Advertisement

Revision Multi-ligament Knee Reconstruction: Treatment Algorithm and Outcomes

      Introduction

      The treatment of knee dislocations remains challenging, and there is limited evidence available to guide treatment after failed multi-ligament reconstruction. The purpose of this study is to (1) present an algorithm describing surgical decision-making in the setting of revision multi-ligament reconstruction, and (2) assess clinical outcomes of this algorithm at a minimum of two years after surgery.

      Methods

      We identified patients from our prospective multi-ligament database that underwent revision of multi-ligament reconstruction between 1992-2013 for persistent instability after failed primary reconstruction and/or repair. Patient demographic information (age, gender, BMI), injury description (mechanism of injury, neurovascular status, specific ligaments injured, associated chondral or meniscal injury), surgical technique (repair vs. reconstruction, staged vs. non-staged, concomitant procedures), mechanism of failure, as well as IKDC and Lysholm scores were obtained.

      Results

      The cohort consisted of 19 patients (6 female, 13 male), with an average age of 31±12 years (range 17-59 years) who underwent revision of multi-ligament knee reconstruction with a mean follow-up of 47±27 months. Thirteen (70%) patients underwent at least one additional procedure (mean 1.2, range 0-4) to correct other underlying pathology in preparation for revision reconstruction.
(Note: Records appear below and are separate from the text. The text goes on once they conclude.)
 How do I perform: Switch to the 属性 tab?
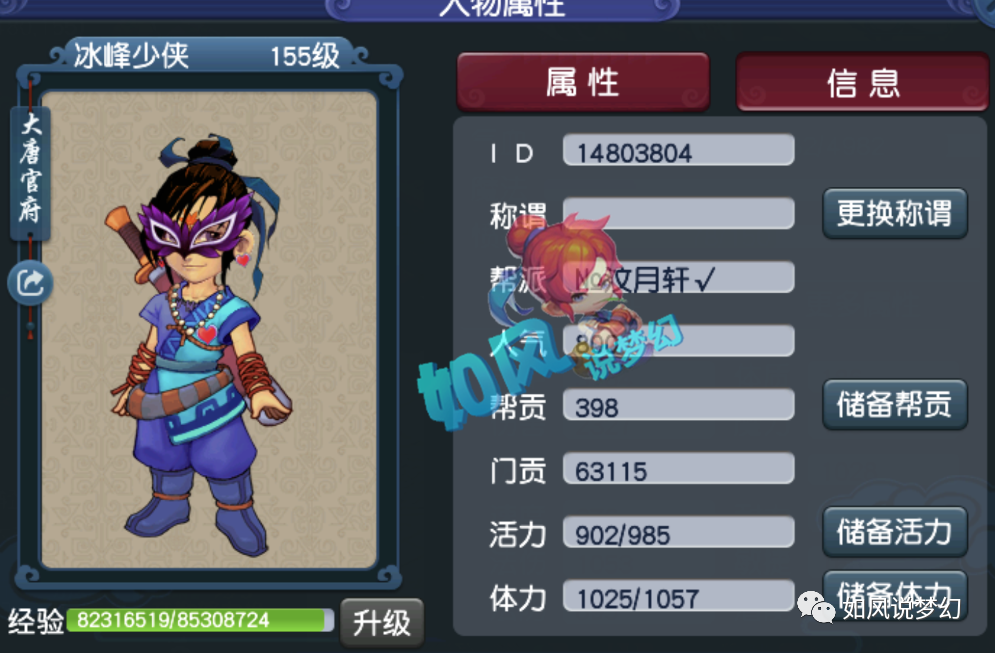[583, 82]
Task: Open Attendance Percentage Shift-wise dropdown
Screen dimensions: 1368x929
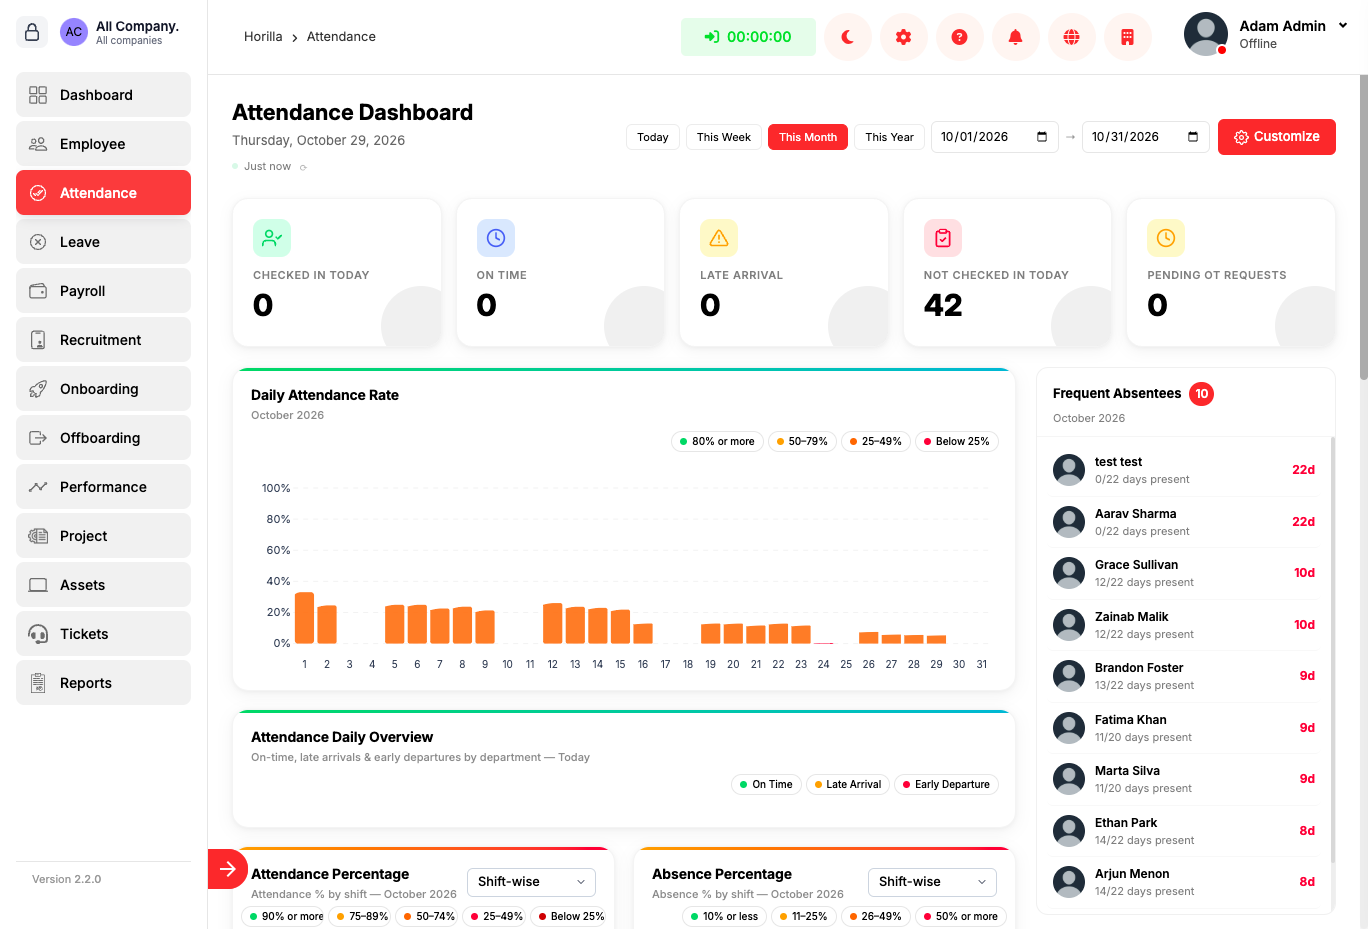Action: 531,882
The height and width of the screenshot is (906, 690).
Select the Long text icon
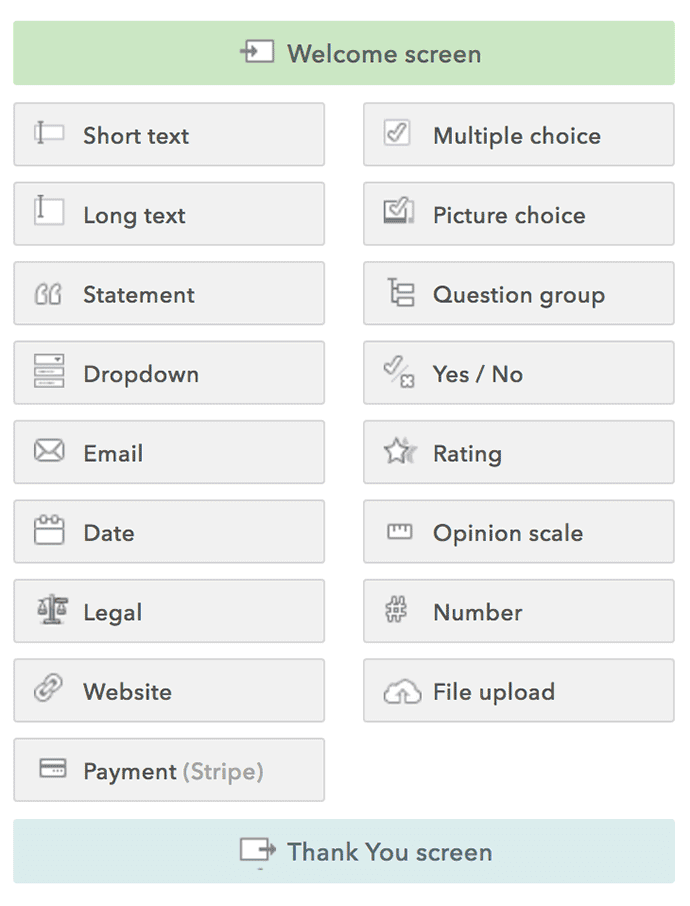49,212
Five (26%) patients underwent staged revisions with bone grafting of the tibial/femoral tunnels. Two (11%) patients underwent staged osteotomies, one distal femoral and one proximal tibial. One (5%) patient underwent concomitant meniscal transplant at time of revision. For revision surgeries, 17 (89%) underwent reconstruction only, and 2 (11%) underwent combined repair/reconstruction. Average IKDC and Lysholm scores were 66±26 and 71±23 respectively. High-energy mechanism of injury (p=0.04) and increased age at primary surgery (p=0.03) are associated with lower Lysholm scores.

      Conclusion

      This algorithm offers a systematic approach for treatment of failed multi-ligament knee reconstruction. Revision multi-ligament surgery can achieve modest outcomes in selected patients Non-modifiable risk factors associated with worse outcome include increased patient age and a high-energy injury.